The task
Would you copy every line of the listing below that includes the word "computer"?
━━━━━━━━━━
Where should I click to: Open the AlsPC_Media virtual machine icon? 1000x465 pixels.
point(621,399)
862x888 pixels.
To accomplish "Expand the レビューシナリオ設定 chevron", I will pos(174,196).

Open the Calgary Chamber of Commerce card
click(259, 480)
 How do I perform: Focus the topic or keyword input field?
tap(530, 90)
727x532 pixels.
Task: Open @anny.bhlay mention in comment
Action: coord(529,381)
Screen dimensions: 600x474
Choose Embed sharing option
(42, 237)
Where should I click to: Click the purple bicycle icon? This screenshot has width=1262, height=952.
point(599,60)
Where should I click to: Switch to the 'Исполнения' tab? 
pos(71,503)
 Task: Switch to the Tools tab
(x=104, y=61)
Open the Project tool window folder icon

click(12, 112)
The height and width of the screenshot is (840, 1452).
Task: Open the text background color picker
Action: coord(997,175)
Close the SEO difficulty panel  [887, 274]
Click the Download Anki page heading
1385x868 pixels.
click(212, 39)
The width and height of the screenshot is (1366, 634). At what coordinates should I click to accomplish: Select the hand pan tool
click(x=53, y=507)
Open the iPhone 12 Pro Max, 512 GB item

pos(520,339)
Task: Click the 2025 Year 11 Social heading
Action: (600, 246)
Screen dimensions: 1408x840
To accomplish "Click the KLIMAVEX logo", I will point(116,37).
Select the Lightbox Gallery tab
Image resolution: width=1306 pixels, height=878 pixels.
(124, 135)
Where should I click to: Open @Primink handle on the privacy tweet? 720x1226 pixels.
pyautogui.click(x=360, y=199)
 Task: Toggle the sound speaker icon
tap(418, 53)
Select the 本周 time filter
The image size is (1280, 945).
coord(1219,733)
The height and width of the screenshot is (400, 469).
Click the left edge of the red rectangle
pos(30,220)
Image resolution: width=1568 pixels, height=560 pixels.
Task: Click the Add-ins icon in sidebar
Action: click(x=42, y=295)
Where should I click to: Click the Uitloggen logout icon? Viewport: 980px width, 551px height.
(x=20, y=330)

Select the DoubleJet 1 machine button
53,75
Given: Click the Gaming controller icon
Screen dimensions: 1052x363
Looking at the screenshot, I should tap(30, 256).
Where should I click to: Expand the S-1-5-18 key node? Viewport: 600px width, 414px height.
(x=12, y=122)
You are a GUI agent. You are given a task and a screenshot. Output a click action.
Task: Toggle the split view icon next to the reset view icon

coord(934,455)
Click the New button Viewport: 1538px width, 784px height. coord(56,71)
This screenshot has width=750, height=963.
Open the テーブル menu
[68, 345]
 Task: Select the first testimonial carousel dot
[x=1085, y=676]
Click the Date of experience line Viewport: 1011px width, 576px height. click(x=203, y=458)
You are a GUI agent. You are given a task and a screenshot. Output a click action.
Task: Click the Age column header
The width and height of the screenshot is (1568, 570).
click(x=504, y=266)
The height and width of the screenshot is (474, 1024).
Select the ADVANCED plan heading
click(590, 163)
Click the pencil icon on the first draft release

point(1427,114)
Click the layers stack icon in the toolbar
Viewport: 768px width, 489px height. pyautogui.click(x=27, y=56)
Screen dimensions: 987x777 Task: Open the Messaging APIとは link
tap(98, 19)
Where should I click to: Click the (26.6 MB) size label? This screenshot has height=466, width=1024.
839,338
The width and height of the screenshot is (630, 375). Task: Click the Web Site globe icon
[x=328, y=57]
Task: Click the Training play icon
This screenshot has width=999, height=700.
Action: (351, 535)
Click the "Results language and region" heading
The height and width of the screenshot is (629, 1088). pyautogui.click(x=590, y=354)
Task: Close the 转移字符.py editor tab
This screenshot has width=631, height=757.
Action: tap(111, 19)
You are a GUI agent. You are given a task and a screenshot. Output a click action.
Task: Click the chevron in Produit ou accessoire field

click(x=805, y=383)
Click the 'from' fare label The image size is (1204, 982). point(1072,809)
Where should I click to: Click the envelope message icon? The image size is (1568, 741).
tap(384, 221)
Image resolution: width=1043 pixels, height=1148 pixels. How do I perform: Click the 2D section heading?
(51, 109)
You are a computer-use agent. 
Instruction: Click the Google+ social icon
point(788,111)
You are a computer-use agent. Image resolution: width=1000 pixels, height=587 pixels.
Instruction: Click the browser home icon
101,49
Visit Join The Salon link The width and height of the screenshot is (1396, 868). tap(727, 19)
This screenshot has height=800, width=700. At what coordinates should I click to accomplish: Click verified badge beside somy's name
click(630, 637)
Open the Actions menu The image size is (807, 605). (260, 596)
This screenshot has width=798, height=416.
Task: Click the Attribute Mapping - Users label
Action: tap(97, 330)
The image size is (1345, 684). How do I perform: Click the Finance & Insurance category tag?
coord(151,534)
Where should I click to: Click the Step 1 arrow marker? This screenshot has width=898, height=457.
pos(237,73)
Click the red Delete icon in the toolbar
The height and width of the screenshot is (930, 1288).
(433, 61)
━━━━━━━━━━
Solved problem
You are a computer-use agent. 
You are a computer-use agent. Image resolution: width=1000 pixels, height=587 pixels.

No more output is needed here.